Reforma tributária: O imposto seletivo não pode ser um ‘cheque em branco’


A reforma tributária propõe a instauração de um imposto seletivo, popularmente denominado “imposto do pecado”, com o propósito de taxar a produção, venda ou importação de produtos e serviços prejudiciais à saúde e ao meio ambiente. Esse é o teor da PEC 45.

Trata-se de um imposto de natureza extrafiscal que visa principalmente incentivar comportamentos que desestimulem os consumidores a adquirir produtos prejudiciais à saúde e ao meio ambiente.

Do ponto de vista do Estado, a lógica é que aqueles que consomem produtos prejudiciais à saúde acabam sobrecarregando e onerando os serviços públicos, portanto, é razoável que contribuam de forma mais significativa para cobrir esses gastos públicos.

Além disso, cabe ao Estado proteger o bem fundamental da vida, de modo que a redução do consumo também protege os cidadãos dos efeitos negativos de maus hábitos de consumo. O mesmo raciocínio se aplica ao meio ambiente, alinhado com os compromissos internacionais de preservação da natureza, redução das emissões de carbono e combate às mudanças climáticas em benefício global.

No entanto, existem várias imperfeições no texto que requerem debate e ajustes no Senado Federal. A primeira delas é a ausência de uma disposição que estabeleça a não cumulatividade desse imposto. O objetivo é taxar o produto final e desencorajar seu consumo, o que sugere que a incidência do imposto deve ser monofásica, ou seja, ocorrer apenas uma vez, seja na produção ou na importação. Portanto, não faz sentido permitir que o imposto seletivo seja aplicado também na comercialização.

O Ministério da Fazenda, com alguma justificativa, busca evitar que as indústrias submetidas ao imposto seletivo uma única vez no estabelecimento industrial possam transferir seus produtos industrializados a preços reduzidos para distribuidoras do mesmo grupo econômico, reduzindo assim o impacto do imposto seletivo em suas atividades. Essa estratégia de planejamento tributário já foi objeto de controvérsia entre o fisco e os contribuintes no passado, especialmente em relação às operações sujeitas ao PIS e Cofins monofásicos. No entanto, isso pode ser abordado pela legislação ou neutralizado fixando uma alíquota fixa do imposto seletivo na produção ou importação, conhecida como alíquota “ad rem”.

Além disso, a redação do dispositivo que trata do imposto seletivo menciona a produção de bens prejudiciais à saúde ou ao meio ambiente. Isso poderia ser interpretado de forma ampla e incluir quase qualquer produto, até mesmo água ou produtos orgânicos. É claro que esse não é o propósito do texto, e é altamente recomendável que o imposto seletivo se aplique não à produção de bens em si, mas sim à produção de bens cujo consumo prejudique a saúde ou o meio ambiente.

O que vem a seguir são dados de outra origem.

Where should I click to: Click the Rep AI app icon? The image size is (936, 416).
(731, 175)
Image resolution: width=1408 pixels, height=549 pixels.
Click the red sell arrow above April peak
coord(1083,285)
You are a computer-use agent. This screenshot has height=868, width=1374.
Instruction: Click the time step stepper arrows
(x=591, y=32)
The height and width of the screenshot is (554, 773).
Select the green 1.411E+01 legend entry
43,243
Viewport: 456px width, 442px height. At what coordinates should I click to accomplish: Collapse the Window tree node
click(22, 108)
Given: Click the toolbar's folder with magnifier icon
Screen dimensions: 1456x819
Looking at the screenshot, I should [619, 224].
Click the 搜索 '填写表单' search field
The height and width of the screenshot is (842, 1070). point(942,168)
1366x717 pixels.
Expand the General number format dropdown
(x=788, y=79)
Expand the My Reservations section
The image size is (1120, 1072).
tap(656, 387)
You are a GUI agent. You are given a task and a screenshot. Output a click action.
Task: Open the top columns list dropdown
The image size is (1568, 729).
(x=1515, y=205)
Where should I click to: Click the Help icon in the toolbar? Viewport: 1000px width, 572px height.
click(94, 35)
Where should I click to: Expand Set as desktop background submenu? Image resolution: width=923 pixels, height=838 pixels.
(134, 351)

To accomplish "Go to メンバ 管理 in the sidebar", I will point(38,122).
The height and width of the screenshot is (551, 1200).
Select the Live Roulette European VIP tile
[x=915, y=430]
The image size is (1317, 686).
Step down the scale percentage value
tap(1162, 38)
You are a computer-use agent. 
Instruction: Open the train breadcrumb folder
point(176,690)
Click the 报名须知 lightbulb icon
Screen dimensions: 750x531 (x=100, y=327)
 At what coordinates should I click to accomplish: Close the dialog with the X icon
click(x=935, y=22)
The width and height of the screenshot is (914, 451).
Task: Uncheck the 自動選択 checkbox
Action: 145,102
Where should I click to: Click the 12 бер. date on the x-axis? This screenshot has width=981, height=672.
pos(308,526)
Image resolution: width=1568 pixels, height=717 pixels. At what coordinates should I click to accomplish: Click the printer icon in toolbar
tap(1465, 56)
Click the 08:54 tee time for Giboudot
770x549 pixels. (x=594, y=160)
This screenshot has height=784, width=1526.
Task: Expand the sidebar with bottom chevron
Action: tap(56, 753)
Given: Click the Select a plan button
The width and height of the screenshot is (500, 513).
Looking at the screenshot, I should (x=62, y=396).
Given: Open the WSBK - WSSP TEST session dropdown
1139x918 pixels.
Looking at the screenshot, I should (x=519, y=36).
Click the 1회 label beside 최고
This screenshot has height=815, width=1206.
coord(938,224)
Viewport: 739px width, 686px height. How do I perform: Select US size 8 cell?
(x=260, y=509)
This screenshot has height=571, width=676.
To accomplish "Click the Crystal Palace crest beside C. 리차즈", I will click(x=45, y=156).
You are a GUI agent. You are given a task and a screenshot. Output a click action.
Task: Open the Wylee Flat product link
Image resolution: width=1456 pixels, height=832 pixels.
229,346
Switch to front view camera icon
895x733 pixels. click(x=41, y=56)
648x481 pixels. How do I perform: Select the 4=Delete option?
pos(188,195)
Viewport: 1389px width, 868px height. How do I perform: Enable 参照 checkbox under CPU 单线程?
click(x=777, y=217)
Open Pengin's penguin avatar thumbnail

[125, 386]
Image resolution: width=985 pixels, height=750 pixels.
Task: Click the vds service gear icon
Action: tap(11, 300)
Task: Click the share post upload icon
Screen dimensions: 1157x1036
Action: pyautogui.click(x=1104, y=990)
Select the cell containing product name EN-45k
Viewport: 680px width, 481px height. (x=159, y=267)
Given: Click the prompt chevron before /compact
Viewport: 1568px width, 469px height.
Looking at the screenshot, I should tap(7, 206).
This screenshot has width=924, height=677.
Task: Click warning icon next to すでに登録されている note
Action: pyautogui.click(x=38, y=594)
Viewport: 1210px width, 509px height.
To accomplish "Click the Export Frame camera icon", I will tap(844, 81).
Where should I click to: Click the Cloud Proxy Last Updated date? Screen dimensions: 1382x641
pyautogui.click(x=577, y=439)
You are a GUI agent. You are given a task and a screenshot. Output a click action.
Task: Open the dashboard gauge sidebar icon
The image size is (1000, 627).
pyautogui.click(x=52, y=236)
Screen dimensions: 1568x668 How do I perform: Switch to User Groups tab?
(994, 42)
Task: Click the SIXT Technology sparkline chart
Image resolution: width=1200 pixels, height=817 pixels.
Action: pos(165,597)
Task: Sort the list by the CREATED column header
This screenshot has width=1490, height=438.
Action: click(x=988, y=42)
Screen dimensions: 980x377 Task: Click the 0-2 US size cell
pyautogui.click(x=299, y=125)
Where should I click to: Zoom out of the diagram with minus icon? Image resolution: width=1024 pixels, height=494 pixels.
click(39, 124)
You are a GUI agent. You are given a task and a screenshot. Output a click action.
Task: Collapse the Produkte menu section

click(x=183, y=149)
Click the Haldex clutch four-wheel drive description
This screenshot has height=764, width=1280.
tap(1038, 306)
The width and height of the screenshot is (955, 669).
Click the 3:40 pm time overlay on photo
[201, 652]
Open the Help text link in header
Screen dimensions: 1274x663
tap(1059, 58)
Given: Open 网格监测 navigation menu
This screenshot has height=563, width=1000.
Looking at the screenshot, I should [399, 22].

Finalmente, há uma anomalia significativa: a PEC sugere que o imposto seletivo pode incidir sobre bens produzidos em todo o país, desde que também sejam industrializados na Zona Franca de Manaus ou em áreas de livre comércio, para beneficiar as operações originadas nessas áreas incentivadas. Isso significa que qualquer bem fabricado nessas áreas poderia ser sujeito a esse imposto quando produzido fora delas. Esse aspecto deve ser revisto, considerando a implementação de outros benefícios para essas áreas privilegiadas.

Com esses ajustes, o imposto extrafiscal deixaria de ser uma preocupação para os contribuintes, evitando que futuros legisladores, cujas intenções podem ser incertas, se sintam tentados a usá-lo para fins de arrecadação indesejados. Essas mudanças também ajudariam a promover um texto mais condizente com os objetivos reais da reforma.